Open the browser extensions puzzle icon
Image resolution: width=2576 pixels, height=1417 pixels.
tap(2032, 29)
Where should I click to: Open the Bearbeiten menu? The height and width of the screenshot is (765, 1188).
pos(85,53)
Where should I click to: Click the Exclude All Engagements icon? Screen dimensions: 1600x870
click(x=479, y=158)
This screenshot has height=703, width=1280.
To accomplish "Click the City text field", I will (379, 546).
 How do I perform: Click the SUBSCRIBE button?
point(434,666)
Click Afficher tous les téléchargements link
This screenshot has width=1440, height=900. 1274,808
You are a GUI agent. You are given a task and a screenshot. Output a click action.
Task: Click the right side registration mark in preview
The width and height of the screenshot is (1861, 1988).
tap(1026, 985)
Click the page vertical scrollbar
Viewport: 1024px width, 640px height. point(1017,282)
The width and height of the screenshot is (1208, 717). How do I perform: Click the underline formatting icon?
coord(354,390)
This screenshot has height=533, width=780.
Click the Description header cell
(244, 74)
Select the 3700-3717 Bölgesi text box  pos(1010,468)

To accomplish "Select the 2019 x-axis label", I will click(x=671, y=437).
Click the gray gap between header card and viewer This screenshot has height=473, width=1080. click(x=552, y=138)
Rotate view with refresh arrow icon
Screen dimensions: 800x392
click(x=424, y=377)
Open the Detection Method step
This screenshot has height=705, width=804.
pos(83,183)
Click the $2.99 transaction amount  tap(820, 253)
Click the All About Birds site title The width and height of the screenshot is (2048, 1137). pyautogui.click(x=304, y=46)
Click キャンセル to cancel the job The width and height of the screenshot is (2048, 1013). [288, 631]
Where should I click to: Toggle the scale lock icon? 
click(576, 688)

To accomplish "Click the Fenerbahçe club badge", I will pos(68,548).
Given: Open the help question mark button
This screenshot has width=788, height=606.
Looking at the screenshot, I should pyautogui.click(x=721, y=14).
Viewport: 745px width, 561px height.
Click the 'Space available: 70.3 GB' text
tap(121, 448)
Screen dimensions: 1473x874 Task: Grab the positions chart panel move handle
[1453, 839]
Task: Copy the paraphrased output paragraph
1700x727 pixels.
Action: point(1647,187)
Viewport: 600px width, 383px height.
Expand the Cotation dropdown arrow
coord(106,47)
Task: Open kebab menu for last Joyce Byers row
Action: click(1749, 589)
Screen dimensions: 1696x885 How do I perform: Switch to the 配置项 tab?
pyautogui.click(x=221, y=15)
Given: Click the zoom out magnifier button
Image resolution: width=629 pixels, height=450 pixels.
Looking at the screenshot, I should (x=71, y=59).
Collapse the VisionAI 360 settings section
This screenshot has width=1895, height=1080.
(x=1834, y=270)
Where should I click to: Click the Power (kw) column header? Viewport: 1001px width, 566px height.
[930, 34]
-.-.-
# Work to do:
Recast each line of the listing above as a Markdown table with the columns Row and Line. Number the rows consecutively from 1, and leave out blank lines.

# Expected answer:
| Row | Line |
|---|---|
| 1 | Open the browser extensions puzzle icon |
| 2 | Image resolution: width=2576 pixels, height=1417 pixels. |
| 3 | tap(2032, 29) |
| 4 | Where should I click to: Open the Bearbeiten menu? The height and width of the screenshot is (765, 1188). |
| 5 | pos(85,53) |
| 6 | Where should I click to: Click the Exclude All Engagements icon? Screen dimensions: 1600x870 |
| 7 | click(x=479, y=158) |
| 8 | This screenshot has height=703, width=1280. |
| 9 | To accomplish "Click the City text field", I will (379, 546). |
| 10 |  How do I perform: Click the SUBSCRIBE button? |
| 11 | point(434,666) |
| 12 | Click Afficher tous les téléchargements link |
| 13 | This screenshot has width=1440, height=900. 1274,808 |
| 14 | You are a GUI agent. You are given a task and a screenshot. Output a click action. |
| 15 | Task: Click the right side registration mark in preview |
| 16 | The width and height of the screenshot is (1861, 1988). |
| 17 | tap(1026, 985) |
| 18 | Click the page vertical scrollbar |
| 19 | Viewport: 1024px width, 640px height. point(1017,282) |
| 20 | The width and height of the screenshot is (1208, 717). How do I perform: Click the underline formatting icon? |
| 21 | coord(354,390) |
| 22 | This screenshot has height=533, width=780. |
| 23 | Click the Description header cell |
| 24 | (244, 74) |
| 25 | Select the 3700-3717 Bölgesi text box  pos(1010,468) |
| 26 | To accomplish "Select the 2019 x-axis label", I will click(x=671, y=437). |
| 27 | Click the gray gap between header card and viewer This screenshot has height=473, width=1080. click(x=552, y=138) |
| 28 | Rotate view with refresh arrow icon |
| 29 | Screen dimensions: 800x392 |
| 30 | click(x=424, y=377) |
| 31 | Open the Detection Method step |
| 32 | This screenshot has height=705, width=804. |
| 33 | pos(83,183) |
| 34 | Click the $2.99 transaction amount  tap(820, 253) |
| 35 | Click the All About Birds site title The width and height of the screenshot is (2048, 1137). pyautogui.click(x=304, y=46) |
| 36 | Click キャンセル to cancel the job The width and height of the screenshot is (2048, 1013). [288, 631] |
| 37 | Where should I click to: Toggle the scale lock icon?  |
| 38 | click(576, 688) |
| 39 | To accomplish "Click the Fenerbahçe club badge", I will pos(68,548). |
| 40 | Given: Open the help question mark button |
| 41 | This screenshot has width=788, height=606. |
| 42 | Looking at the screenshot, I should pyautogui.click(x=721, y=14). |
| 43 | Viewport: 745px width, 561px height. |
| 44 | Click the 'Space available: 70.3 GB' text |
| 45 | tap(121, 448) |
| 46 | Screen dimensions: 1473x874 Task: Grab the positions chart panel move handle |
| 47 | [1453, 839] |
| 48 | Task: Copy the paraphrased output paragraph |
| 49 | 1700x727 pixels. |
| 50 | Action: point(1647,187) |
| 51 | Viewport: 600px width, 383px height. |
| 52 | Expand the Cotation dropdown arrow |
| 53 | coord(106,47) |
| 54 | Task: Open kebab menu for last Joyce Byers row |
| 55 | Action: click(1749, 589) |
| 56 | Screen dimensions: 1696x885 How do I perform: Switch to the 配置项 tab? |
| 57 | pyautogui.click(x=221, y=15) |
| 58 | Given: Click the zoom out magnifier button |
| 59 | Image resolution: width=629 pixels, height=450 pixels. |
| 60 | Looking at the screenshot, I should (x=71, y=59). |
| 61 | Collapse the VisionAI 360 settings section |
| 62 | This screenshot has width=1895, height=1080. |
| 63 | (x=1834, y=270) |
| 64 | Where should I click to: Click the Power (kw) column header? Viewport: 1001px width, 566px height. |
| 65 | [930, 34] |